Bölgemizde en önemli akarsu kaynağı Burdur ili sınırları içerisinde olan, Söğüt’ten doğup gelen, Karanlık İçi Kanyonu’ndan geçip Patara’dan denize ulaşan ve neredeyse Akdağlar’ın üç kısmını saran Eşen Çayı’dır. Bu su kaynağını Akdağ’ın üst kotlarındaki karlar besliyor, doğal olmayan yapısal barajlar değil! Bizim asıl barajımız bu dağların üzerindeki karlardır. Akdağlar üzerine yeteri kadar kar düşmezse ve düşen karı koruyamazsak su potansiyelimiz düşük olur.

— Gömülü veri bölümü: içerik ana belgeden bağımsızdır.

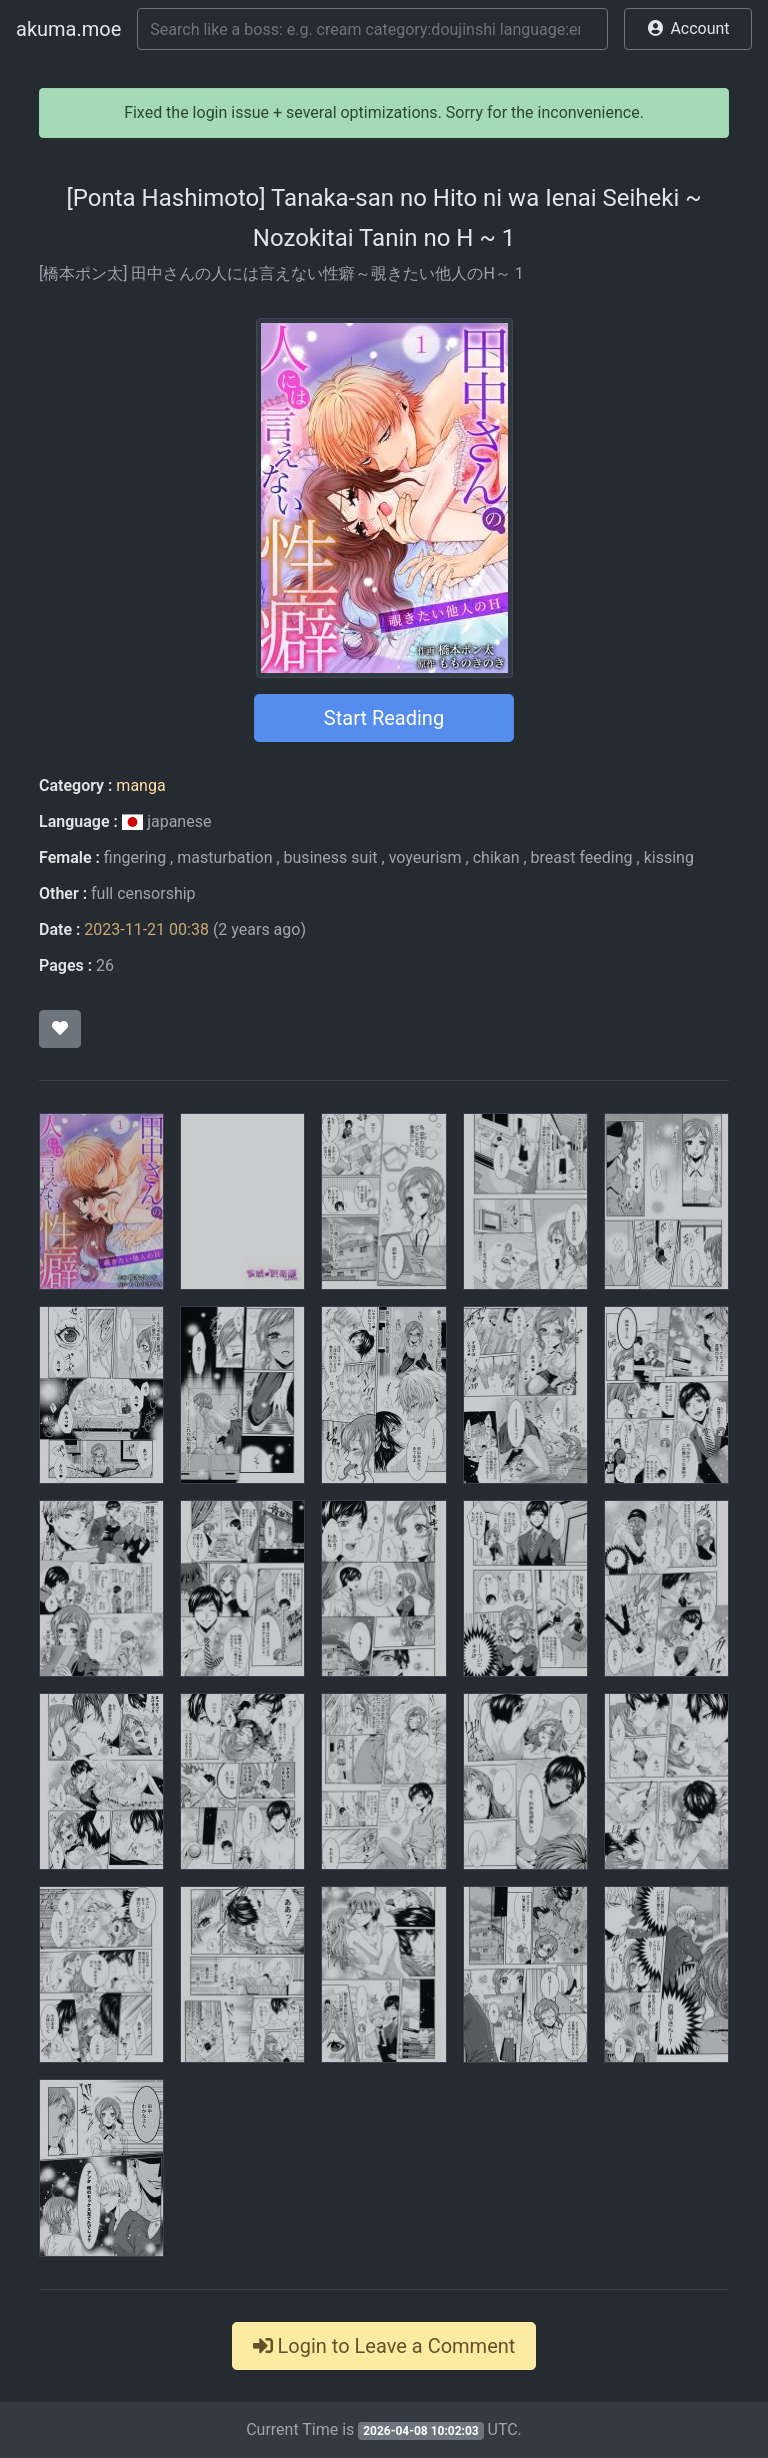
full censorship (143, 893)
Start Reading (384, 718)
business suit (331, 857)
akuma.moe (68, 29)
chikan (496, 857)
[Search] (372, 29)
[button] (688, 29)
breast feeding (582, 857)
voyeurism (425, 857)
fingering (135, 857)
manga (140, 785)
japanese (167, 821)
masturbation (224, 857)
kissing (669, 857)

Eşen Çayı üzerine yapılmak istenen 16 tane HES barajı var. Akdağlar’ı üç koldan saran Eşen Çayı’nı ve ona bağlı kollara baraj yapılırsa ve buharlaşma nedeniyle ılıman bir iklim oluşursa, Akdağlar’a nasıl kar yağacak ve üzerindeki karları nasıl tutacağız? Bunu Eren Dağındaki kayak merkezinde yaşıyoruz: İlk yıllar bu bölge kar tutuyordu ama ne zaman ki Seki bölgesine baraj yapıldı, Eren Dağı kar tutmamaya başladı. Sonuçta kayak pisti bozuldu, binalar zarar gördü şimdi kullanılmaz halde. Bizim dikkat etmemiz gereken en önemli konu; yağışın olmadığı Mayıs ve Kasım ayları arasındaki su ihtiyacımız için karın yavaş yavaş eriyerek yeraltı su kaynaklarımızı beslemesidir. Su kaynaklarından çıkan sular içme ve kullanma ihtiyacımızı, tarımsal sulama ihtiyacını, hayvanların, ağaç ve bitkilerin ihtiyacını karşılıyor. Akdağlardaki karlar bu tarafta Fethiye’yi diğer tarafta da Antalya’nın Elmalı bölgesini besliyor. İşte bu barajlar yapılırsa Akdağlar’da beklediğimiz ve ihtiyacımız olan kar olmaz. O zaman yaz aylarında ihtiyacımız olan su, bu barajlara da gelmeyecek. Yukarıda kar yoksa su yok olacak yaşam da yok olacak. İçme suyumuz, tarım ve hayvancılık olmayacak…”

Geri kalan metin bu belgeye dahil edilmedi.